Schema design

If indexing is the GPS for your data, then schema design is the city layout. You can have the best GPS in the world, but if the streets don’t make sense, you’re still going to get stuck in traffic. Good MongoDB schema design starts with one simple question: how does your app actually use this data? Unlike SQL databases, where you normalize everything into tidy tables and join them back together, MongoDB wants you to model data around your application’s access patterns. Data that’s read together should live together. It’s a fundamentally different mindset — and once it clicks, it’s incredibly powerful.

Start with workload, not tables

Before you design a single collection, sit down and list the operations your app performs most often:

What screens or API endpoints hit the database hardest?
Which fields are filtered, sorted, or grouped?
Which data is updated together?
Which relationships are one-to-one, one-to-many, or many-to-many?
Which queries absolutely must be fast at scale?

This is your workload map, and it should drive every schema decision you make. Start here, then map relationships, then apply design patterns and indexes. In that order.

The core principle: store together what you read together

This is the single most important rule in MongoDB schema design. If your app always shows an order with its line items, store the line items inside the order document. If your dashboard always shows a user with their recent activity, embed the activity. Fewer round trips, simpler queries, faster reads.

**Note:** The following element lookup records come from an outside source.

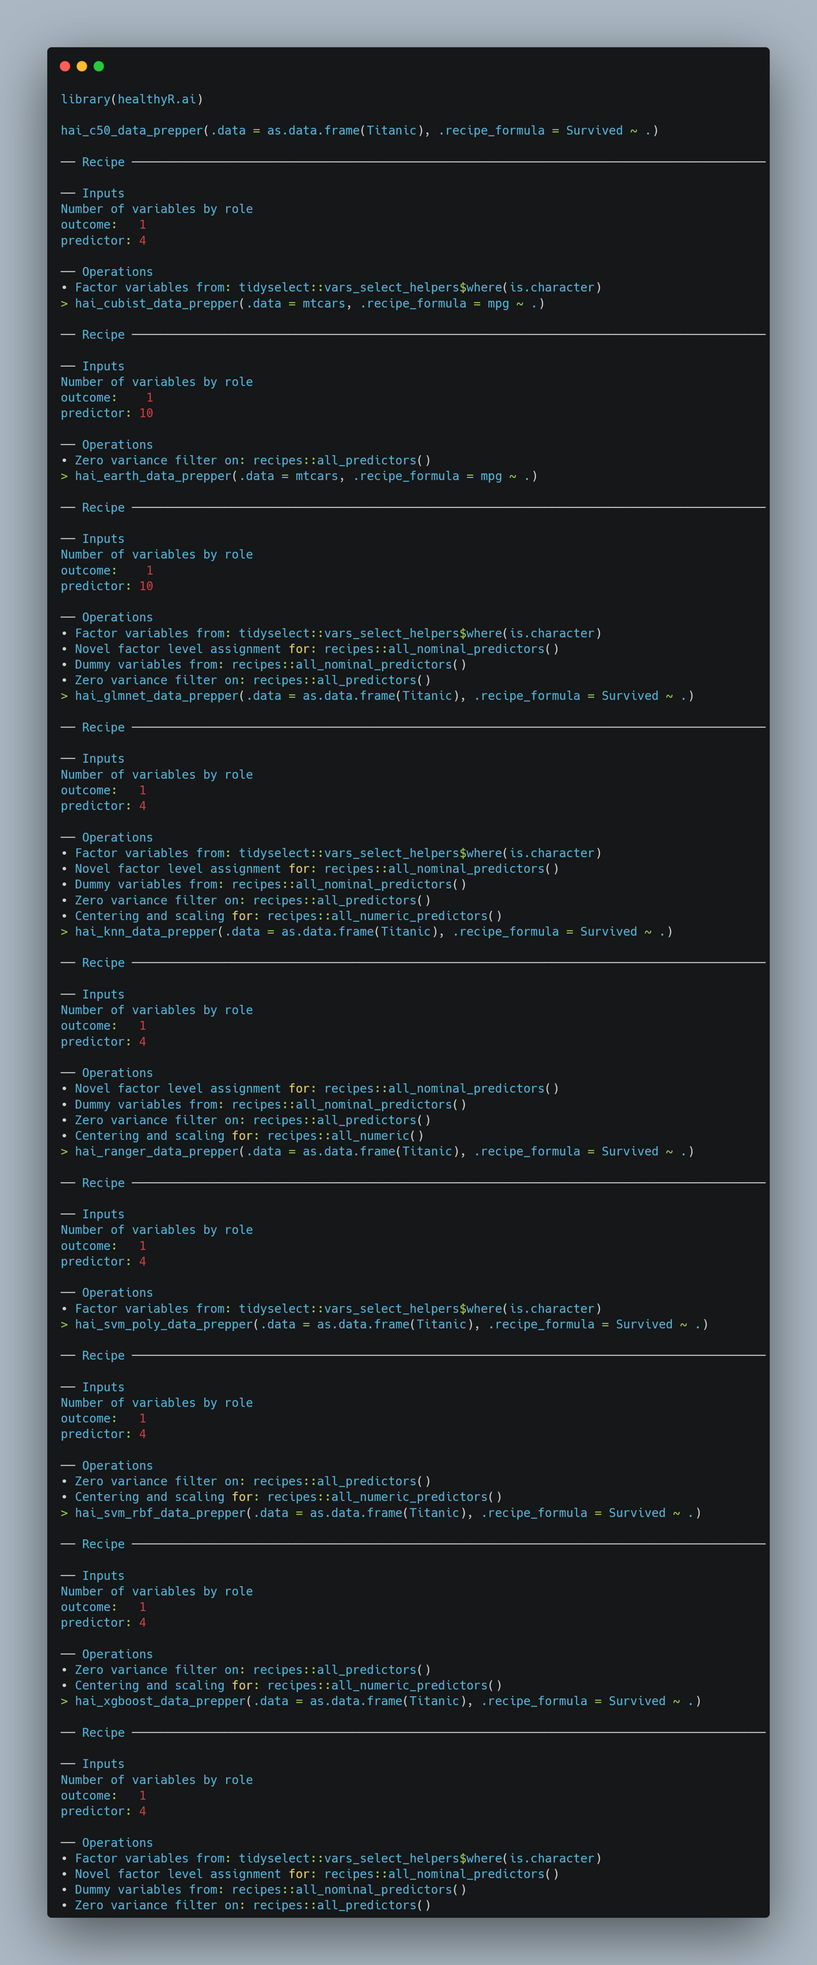Click the hai_svm_rbf_data_prepper command line
Screen dimensions: 817x1965
(x=381, y=1513)
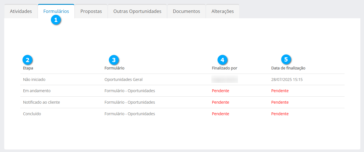Select the Formulários tab
Viewport: 364px width, 152px height.
(56, 12)
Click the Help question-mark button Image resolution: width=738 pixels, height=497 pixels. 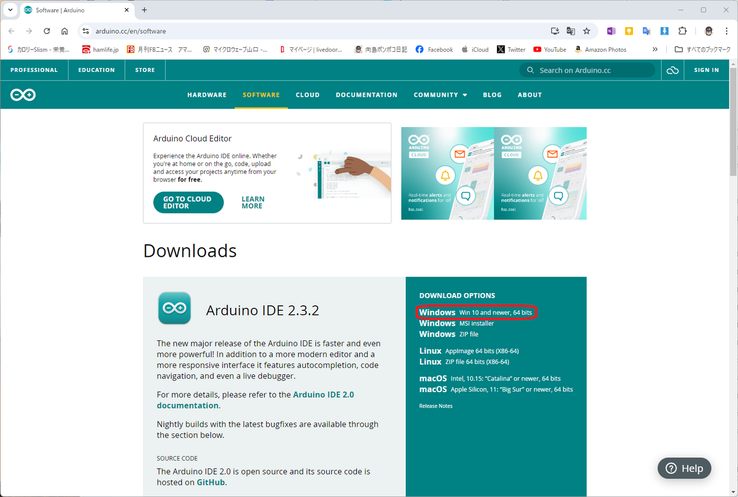(684, 468)
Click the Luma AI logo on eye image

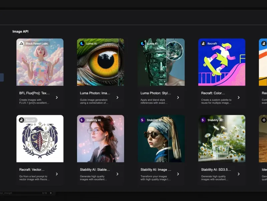82,44
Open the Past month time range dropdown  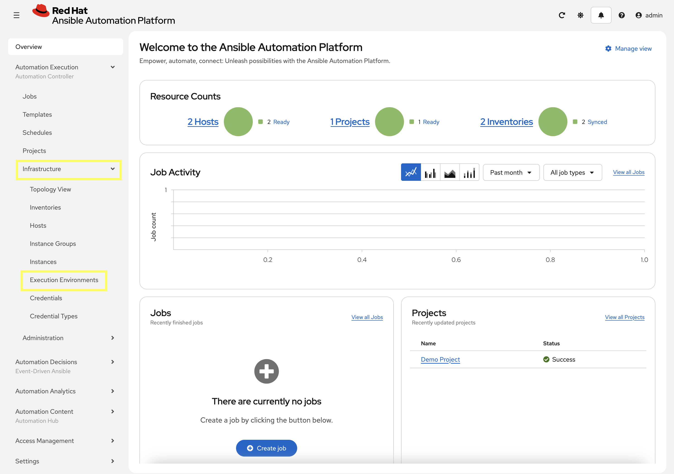click(x=511, y=172)
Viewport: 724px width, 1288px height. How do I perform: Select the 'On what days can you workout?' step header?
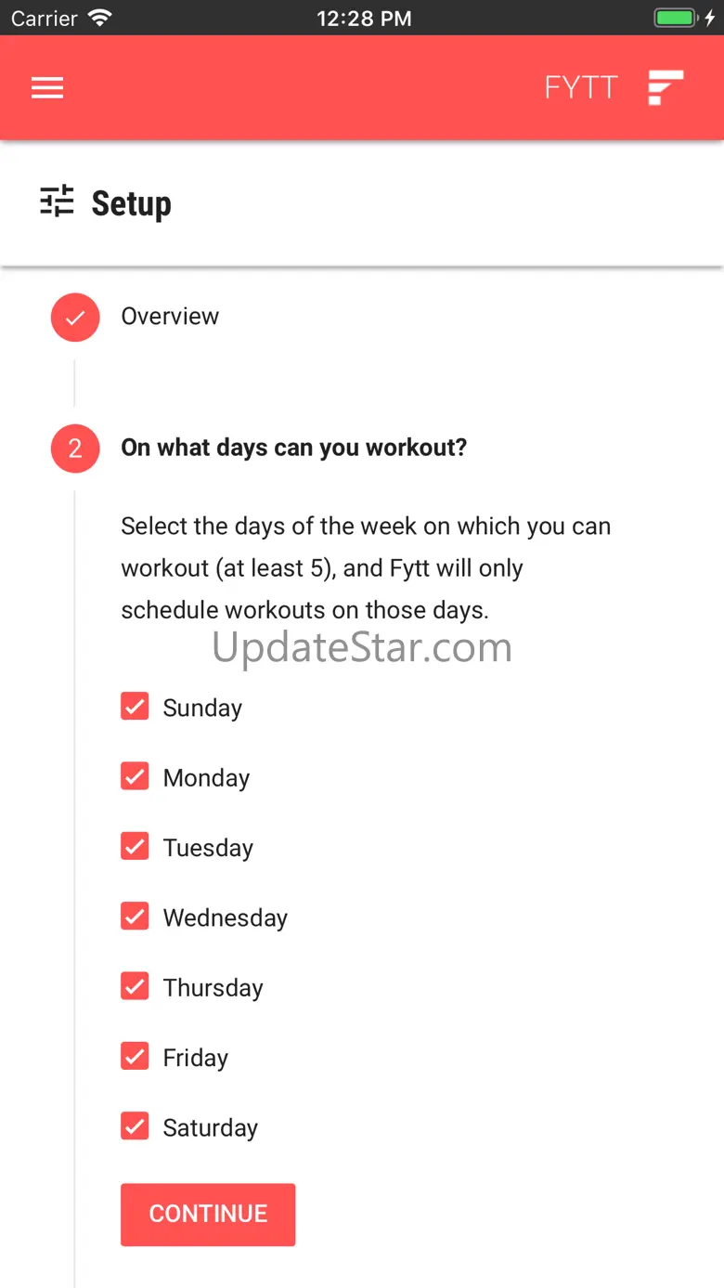294,448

The big decision: embed vs. reference

Every relationship in your schema comes down to this choice: do you embed the related data inside the document, or do you store it in a separate collection with a reference (like a foreign key)?

Embed when…

Embedding is usually the winner when:

Data is read together — The child data is always fetched alongside the parent.
Ownership is clear — The child belongs to one parent, not many.
The array is bounded — You know it won’t grow to thousands of entries.
You want speed — One read instead of two. No joins needed.

{
  _id: ObjectId("..."),
  name: "Acme Corp",
  billing: { plan: "pro", renewalDate: ISODate("2026-10-01") },
  contacts: [
    { name: "Jane", email: "jane@acme.com", role: "admin" },
    { name: "Tom", email: "tom@acme.com", role: "finance" }
  ]
}

Reference when…

References are the better choice when:

Data is large or unbounded — You can’t predict how big it’ll get.
Children are queried independently — You need to search them on their own.
Many-to-many relationships — The same child belongs to multiple parents.
Updates are frequent — The child data changes often and independently.

// accounts
{
  _id: ObjectId("..."),
  name: "Acme Corp",
  primaryContactId: ObjectId("...")
}

// contacts
{
  _id: ObjectId("..."),
  accountId: ObjectId("..."),
  name: "Jane",
  email: "jane@acme.com"
}

Design around your hottest queries

Your schema should make your most important queries cheap and simple. If your app mainly does this:

db.orders.find(
  { tenantId: "t1", status: "open" }
).sort({ createdAt: -1 })

then your schema and indexes should be optimized for exactly that. If instead your app mostly aggregates monthly revenue by customer, the schema might need to look very different. Schema design isn’t about theoretical purity — it’s about making your real workloads fast.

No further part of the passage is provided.